Microsoft has also eliminated many of the customizing features common to Office 2003 and previous generations of the office suite. For example, you can't selectively turn on and off any part of the Ribbon (although you can turn off the entire Ribbon), and it's not resizable. There will be a "Quick Access Toolbar'' available to which users can add their most-used commands.

Jaffe agrees that some of these design decisions may require corporate training, although he says that the initial response to Office 12 pre-beta 1 demonstrations among enterprise customers has been very positive. Still, 400 million existing Office users could have a steeper learning curve than with any new version of Office over the last decade. One positive point: Microsoft has instituted pop-up help "tooltips" with much longer descriptions than the previous three- or four-word phrases.

According to Jaffe, the new interface is meant to address the "non-use of tools" — the problems that occurred when there were too many tools for most users to know about. As a result, Microsoft tried to organize the commands in logical groupings. Improved Apps
Most of the applications included in Office — including Word, Excel, Outlook, PowerPoint, InfoPath, Access, and OneNote — will offer additional features and/or enhancements. Some will cut across several applications — for example, the "floaty" is a transparent tool offering immediate access to tools such as Bold or Change Fonts; it appears as a transparent overlay when you select text and "solidifies" if you move the cursor onto it so that you can select an action.

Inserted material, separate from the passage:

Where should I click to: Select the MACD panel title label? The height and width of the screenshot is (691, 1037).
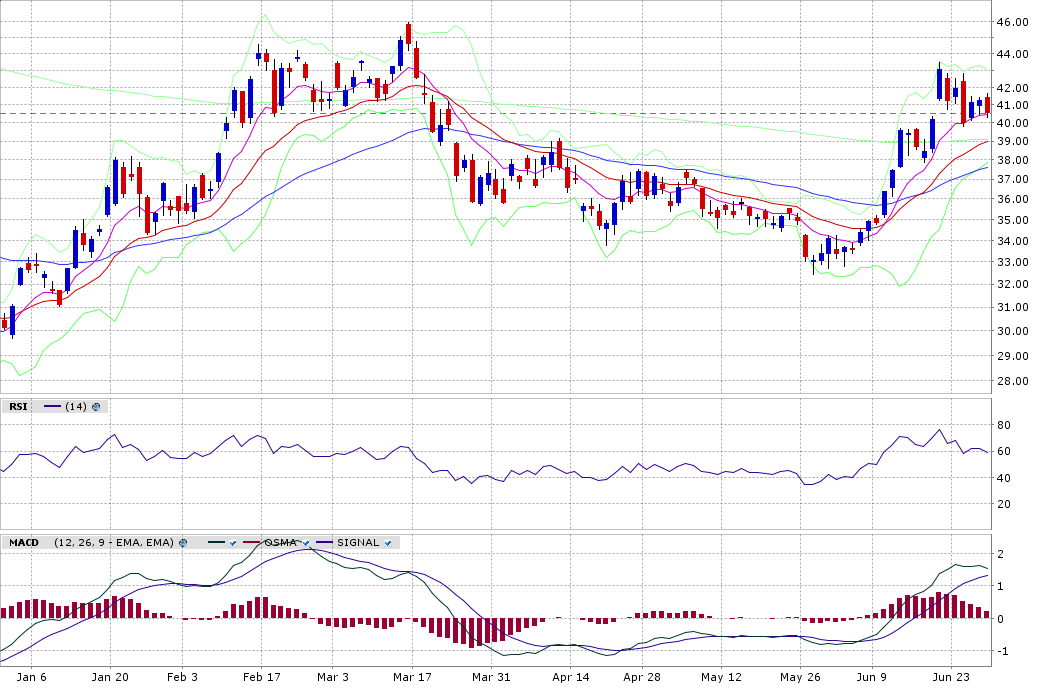(24, 543)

Other enhancements will be specific to the applications. For example, Word will include a Document Inspector, which will search documents for comments or hidden text before you send it out. Outlook has acquired a To-Do Bar, which will include tasks stored in other applications such as Project and Access. Excel will add the ability to work with larger data sets, and will offer improved support for tables. Microsoft has also announced improved functionality for InfoPath forms-based processes, allowing users who don't have InfoPath to use browser-based versions of the form.

Diving Deeper
Some analysts feel that Microsoft's move toward XML, although good for the long term, could be risky in the short term, since the deployment of the new format could be a problem for enterprise users. The new XML-based file formats place a collection of structured data files into a zip archive. For example, Office 12 Word files default to the .DOCX extension; you can rename the extension to .ZIP and then open the separate files that control the text and styles. Because the formatting is contained in additional files, if they become corrupt, the text in the file may be perfectly safe.

Microsoft is also emphasizing increased content management for enterprises, including improved search and document sharing via SharePoint, and workflows for document review and approval built on Windows' WorkFlow Foundation, an extensible programming model.

While most users will welcome the additional features, Microsoft's decision to teach its customers a new user interface for accessing commands and functions could be a risky proposition. Once the beta testers (and the bloggers) have registered their opinions, some Office 12 design points could be in for a course correction.